Although this chipotle-peach quinoa salad is a relatively new creation in my household, I can already tell that it will be making frequent appearances on my table this spring and summer. I made it for dinner twice this week, and I was silently cheering when I found out that the boyfriend had a lunch meeting the next day, since that meant I had dibs on the leftovers. Let’s start with the chipotle-peach vinaigrette! An exquisite combination of sweet and spicy, this fruity, smoky vinaigrette reminds me of a beach bonfire in the summer. The chipotles in adobo add a kick, but the dressing as a whole is probably somewhere between mild and medium. But if you love spicy foods, feel free to add extra chipotles! To go along with the fresh, sunny peach flavor of the vinaigrette, I mixed some sautéed corn and zucchini into the quinoa, and on top, some crumbled cotija cheese. The natural saltiness of the cotija perfectly complements the fruitiness of the salad—it may sound a bit strange at first, but it’s intoxicatingly delicious!

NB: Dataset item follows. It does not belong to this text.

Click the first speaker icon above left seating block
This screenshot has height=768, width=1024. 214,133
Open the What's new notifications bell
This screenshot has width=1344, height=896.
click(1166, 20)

And if these photos haven’t already tempted your taste buds enough, I’ll make an appeal to your rationale side: this chipotle-peach quinoa salad comes together in half an hour or less, PLUS it’s super easy to customize if you’re making it for a crowd with dietary restrictions. It’s already naturally gluten-free, but leave off the cotija and it becomes dairy-free and vegan; alternatively, add some shredded chicken and it can function as a meal by itself. So I hope you’ll take a few minutes to whip up a batch for yourself—I daresay this salad is peachy keen…wah. (Sorry, I couldn’t help myself!)
If you’re looking for more healthy eats in the form of fruity salads or quinoa salads, here are a few of my other favorites!
From left to right:
Mango Thai chicken salad with peanut dressing
Summer harvest salad with strawberry rhubarb vinaigrette
Thanks so much for reading along, and thank you, Lauren, for having me!
Ingredients
- QUINOA SALAD
- 1 cup uncooked quinoa
- 1 medium zucchini diced
- 1 cup corn fresh, frozen, or canned
- 1 tablespoon olive oil
- 1 medium peach diced
- 2-3 ounces cotija cheese crumbled
- 2-3 tablespoons chopped green onions
- CHIPOTLE-PEACH VINAIGRETTE
- 1 medium peach pitted and diced (no need to peel the peach)
- 1-2 chipotle peppers in adobo diced
- 2 tablespoons olive oil
- 1 tablespoon apple cider vinegar
- 1 tablespoon honey or agave nectar optional, see note
Instructions
- Cook the quinoa according to the directions on the package.
- Place all the ingredients for the vinaigrette in a blender and blend until smooth.
- Heat 1 tablespoon olive oil in a skillet over medium heat for 1-2 minutes. Test the oil with a piece of zucchini – once it sizzles upon contact, add the rest of the zucchini and sauté until softened (but not squishy), about 2 minutes. Transfer the zucchini to a plate or bowl. Add the corn to the skillet and sauté until tender (about 8-10 minutes for fresh corn, 1-2 minutes for frozen or canned). If you are using frozen corn, heat it in the microwave and drain any excess liquid before adding it to the skillet.
- In a large bowl, combine the quinoa, zucchini, corn, diced peach, and vinaigrette. Stir in half of the cotija, and sprinkle the remaining half on top, along with the chopped green onions.
Notes
If the peach you are using for the vinaigrette is sweet enough, you may choose to omit the honey/agave nectar.
If you like really spicy foods, feel free to add more than 2 chipotles to the vinaigrette.
Peach vinaigrette adapted from Detoxinista.